→ MATERIAL
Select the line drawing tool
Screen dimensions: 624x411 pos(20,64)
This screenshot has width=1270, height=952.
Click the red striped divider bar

* * *

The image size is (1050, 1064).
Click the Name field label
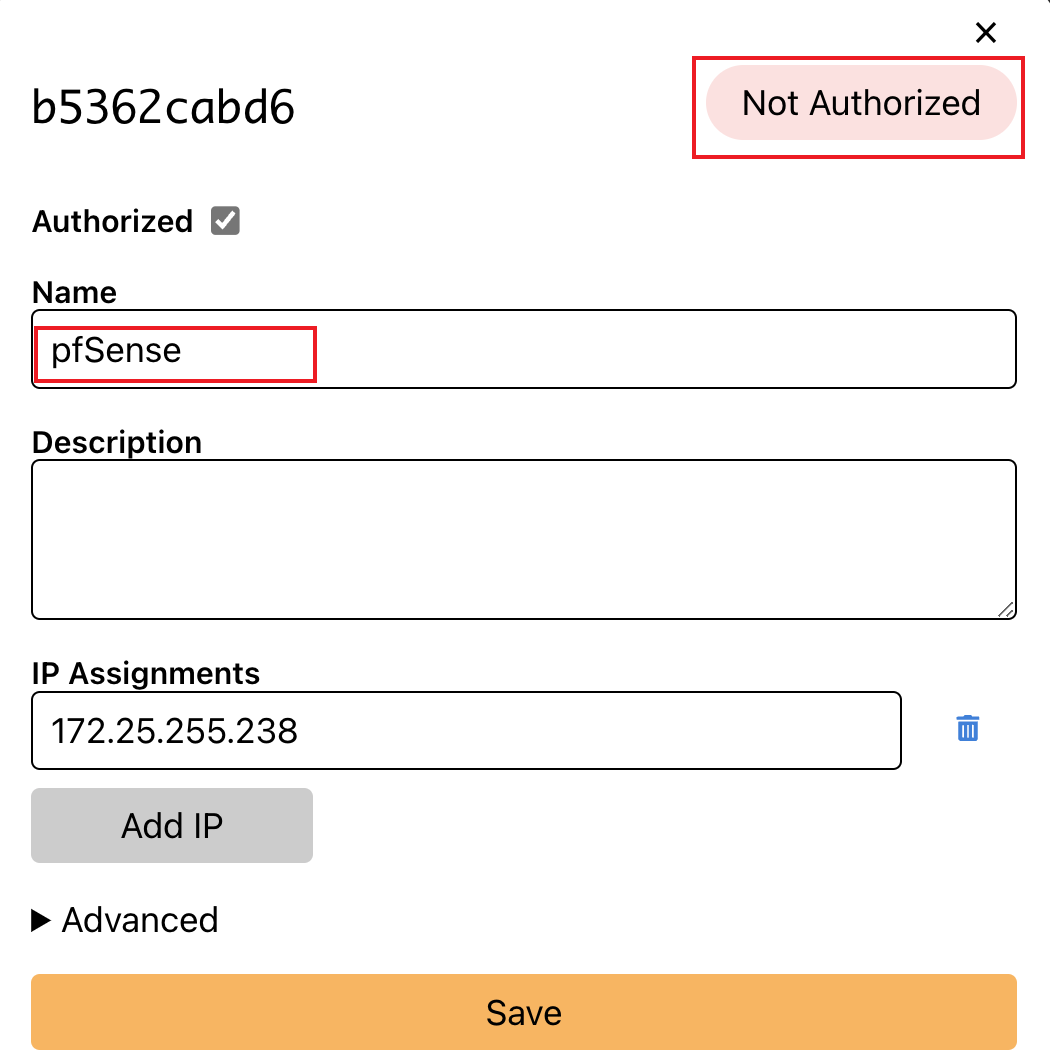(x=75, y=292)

---

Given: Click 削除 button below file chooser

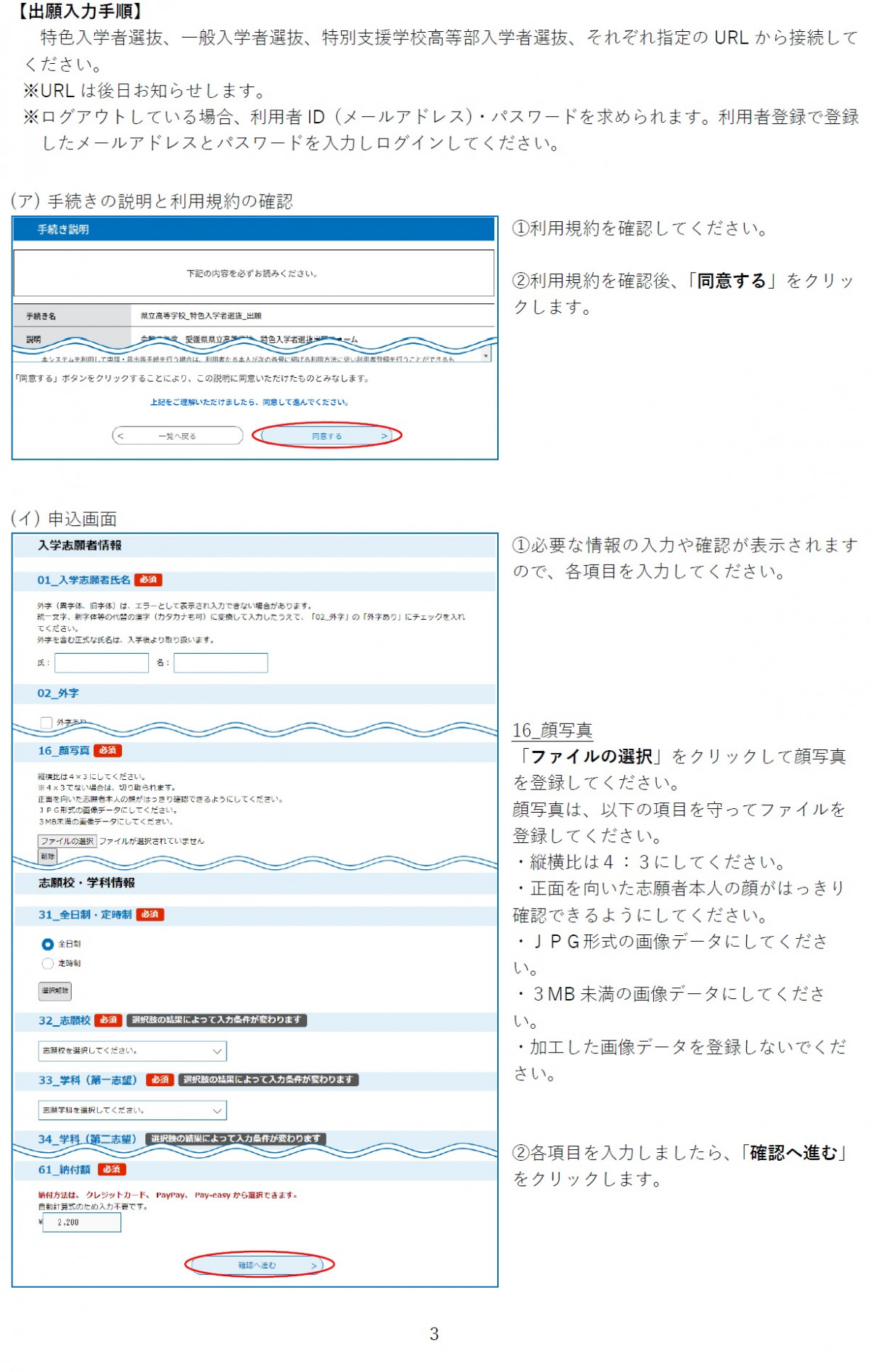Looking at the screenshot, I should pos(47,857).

→ WHAT YOU NEED TO DO
Turn the lines from the one with "Select the line drawing tool" through the one with "Click the red striped divider bar" into a Markdown table with the columns Number and Line, skipping any blank lines.

→ FINAL RESULT
| Number | Line |
|---|---|
| 1 | Select the line drawing tool |
| 2 | Screen dimensions: 624x411 pos(20,64) |
| 3 | This screenshot has width=1270, height=952. |
| 4 | Click the red striped divider bar |